TinyD\'ej\`aVu: Smaller RAM and Faster Inference with Neural Networks on MCUs for Sensor Data Streams

arXiv:2512.09786v2 Announce Type: replace Abstract: Examples of embedded intelligence include a wide variety of tiny neural networks used on-board wireless sensors and actuators, which are expected to continuously perform inference on time-series of the data they sense. In order to fit lifetime and energy consumption requirements when operating on battery, such hardware is exclusively based on microcontroller with as little memory as possible, e.g., 128 kB of RAM. In this context, optimizing data flows during inference across neural network layers becomes crucial. In this paper, we introduce a
The proliferation of IoT devices and the increasing demand for on-device intelligence necessitate innovations in efficient AI deployment on constrained hardware.
This development allows for more pervasive and energy-efficient AI at the edge, unlocking new applications in embedded systems and significantly reducing data transfer and energy consumption.
The ability to run more complex neural networks on microcontrollers with extremely limited RAM changes the paradigm for embedded AI, making sophisticated local intelligence more feasible.
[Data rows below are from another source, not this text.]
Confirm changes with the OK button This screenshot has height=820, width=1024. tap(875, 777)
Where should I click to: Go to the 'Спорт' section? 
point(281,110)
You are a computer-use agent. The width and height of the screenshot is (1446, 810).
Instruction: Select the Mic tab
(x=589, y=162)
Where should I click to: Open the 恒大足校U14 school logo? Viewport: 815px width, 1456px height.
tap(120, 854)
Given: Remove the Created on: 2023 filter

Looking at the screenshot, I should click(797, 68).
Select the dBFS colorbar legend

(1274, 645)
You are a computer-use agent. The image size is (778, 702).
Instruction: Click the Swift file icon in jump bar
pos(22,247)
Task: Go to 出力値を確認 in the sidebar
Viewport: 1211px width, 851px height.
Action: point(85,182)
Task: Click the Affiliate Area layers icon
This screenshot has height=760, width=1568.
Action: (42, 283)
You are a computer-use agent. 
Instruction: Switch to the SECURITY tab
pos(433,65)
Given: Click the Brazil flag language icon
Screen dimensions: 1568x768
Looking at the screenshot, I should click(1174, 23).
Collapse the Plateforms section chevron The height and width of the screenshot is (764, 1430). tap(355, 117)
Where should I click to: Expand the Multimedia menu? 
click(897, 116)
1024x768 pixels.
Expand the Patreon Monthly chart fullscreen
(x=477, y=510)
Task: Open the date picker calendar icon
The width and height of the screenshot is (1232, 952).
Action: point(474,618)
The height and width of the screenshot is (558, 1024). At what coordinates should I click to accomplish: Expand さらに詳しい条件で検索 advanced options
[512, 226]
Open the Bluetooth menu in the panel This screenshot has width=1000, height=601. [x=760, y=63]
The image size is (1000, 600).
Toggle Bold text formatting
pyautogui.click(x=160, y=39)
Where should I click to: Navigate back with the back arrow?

- · IoT device manufacturers
- · Edge AI software developers
- · Proprietary sensor manufacturers
- · Energy-efficient computing sector
- · Legacy cloud-dependent IoT platforms
- · Companies reliant on large data center inference for all AI tasks
Widespread adoption of AI in battery-powered, data-sensitive applications due to enhanced local processing capabilities.
Reduced reliance on constant cloud connectivity for many monitoring and inference tasks, leading to improved privacy and robustness in distributed systems.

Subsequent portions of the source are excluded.